#### Given passage:
## Begin

The phrase "The Great Train Robbery" has been applied to four different incidents of the 19th and 20th centuries, two of them occurring in America and two of them in the United Kingdom. The robbery that occurred in England in 1963 has inspired two British feature films, multiple books,
a board game, and the title of a Black Uhuru reggae song. Now, there is The Great Train Robbery, a two-part 2013 British miniseries dramatizing the crime and subsequent criminal investigation.
Part 1, titled A Robber's Tale, opens in November 1962 with five gents in bowler hats hiding rolled-up ski masks in an elevator at London's airport. They hit the loo in tandem and prepare to steal. Their take of £62 thousand, however, proves to be a mere fraction of what they were expecting. The group's ringleader, Bruce Reynolds (Luke Evans), is dismayed, but already formulating his next plan.
Reynolds picks out an unlikely target: an overnight mail train running from Glasgow to London. The train has been running for 125 years with nary an incident. There are no cops or security, because the thought that someone would rob Her Majesty's Mail is preposterous. But, there is a lot of money onboard. Bags of cash holding a million pounds or more after a bank holiday have no one watching them, which makes Reynolds think a heist is possible.

## End

#### Given material:
## Begin

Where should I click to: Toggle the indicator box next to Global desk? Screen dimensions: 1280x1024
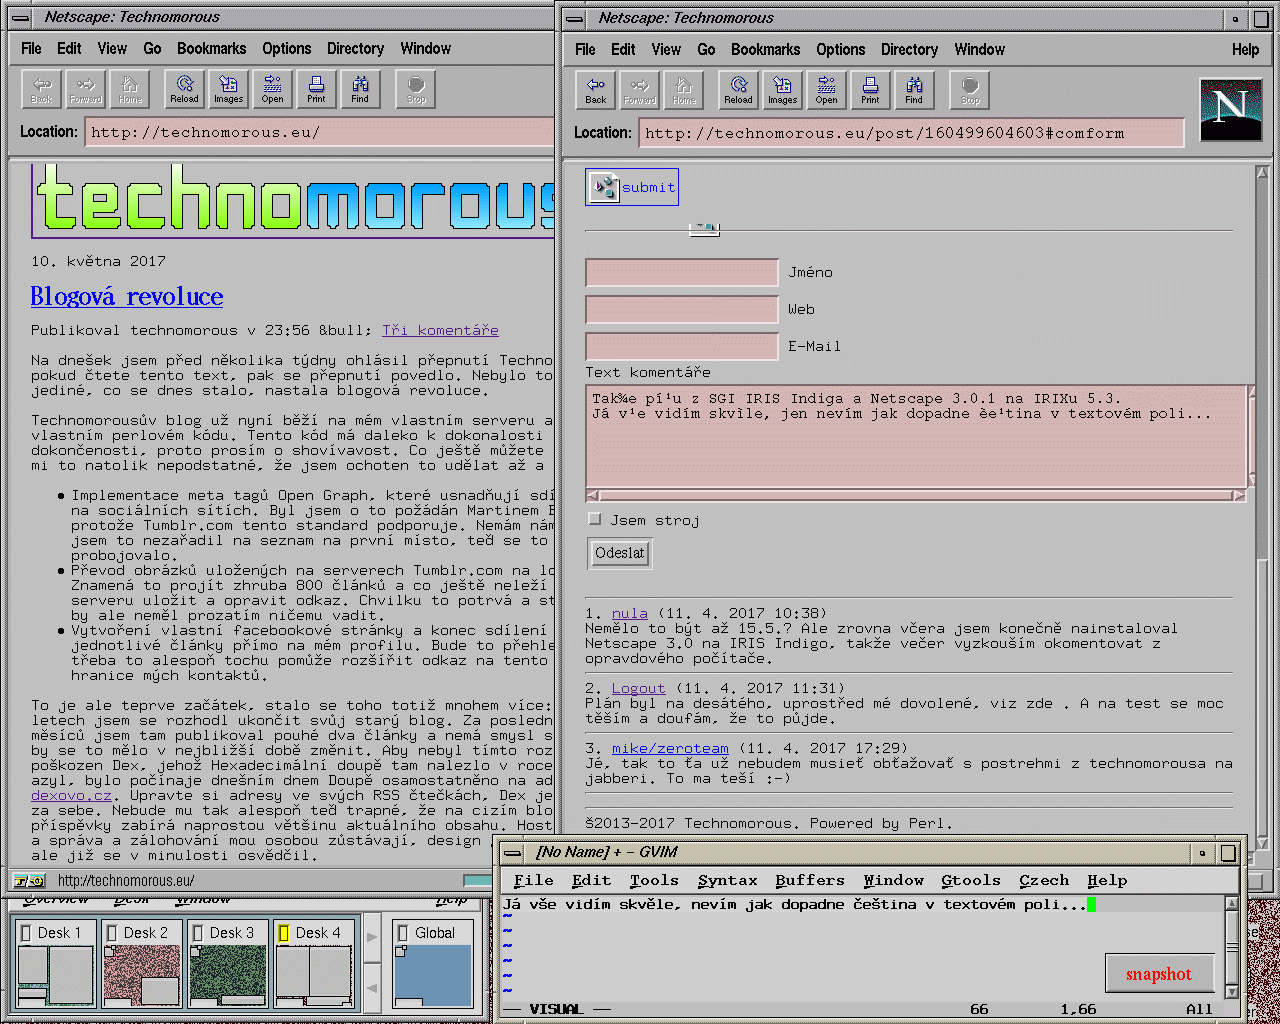402,933
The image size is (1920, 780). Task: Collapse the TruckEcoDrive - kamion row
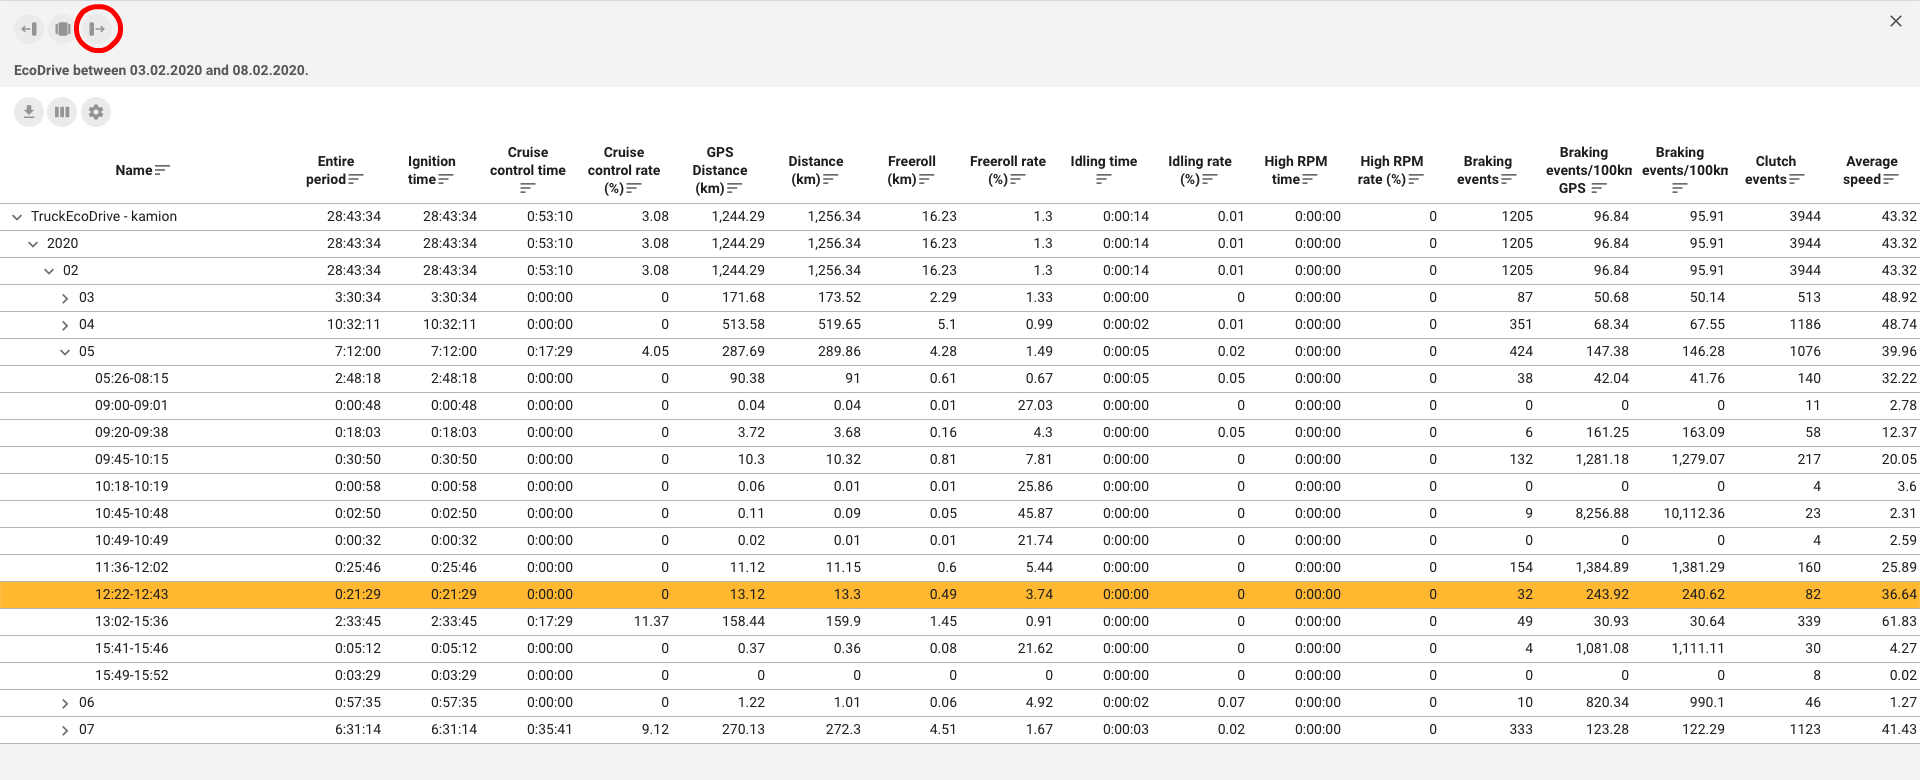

## End

#### Directions for this task:
Please copy out the Great Train Robbery passage above in full, word for word.

#### Exercise solution:
The phrase "The Great Train Robbery" has been applied to four different incidents of the 19th and 20th centuries, two of them occurring in America and two of them in the United Kingdom. The robbery that occurred in England in 1963 has inspired two British feature films, multiple books,
a board game, and the title of a Black Uhuru reggae song. Now, there is The Great Train Robbery, a two-part 2013 British miniseries dramatizing the crime and subsequent criminal investigation.
Part 1, titled A Robber's Tale, opens in November 1962 with five gents in bowler hats hiding rolled-up ski masks in an elevator at London's airport. They hit the loo in tandem and prepare to steal. Their take of £62 thousand, however, proves to be a mere fraction of what they were expecting. The group's ringleader, Bruce Reynolds (Luke Evans), is dismayed, but already formulating his next plan.
Reynolds picks out an unlikely target: an overnight mail train running from Glasgow to London. The train has been running for 125 years with nary an incident. There are no cops or security, because the thought that someone would rob Her Majesty's Mail is preposterous. But, there is a lot of money onboard. Bags of cash holding a million pounds or more after a bank holiday have no one watching them, which makes Reynolds think a heist is possible.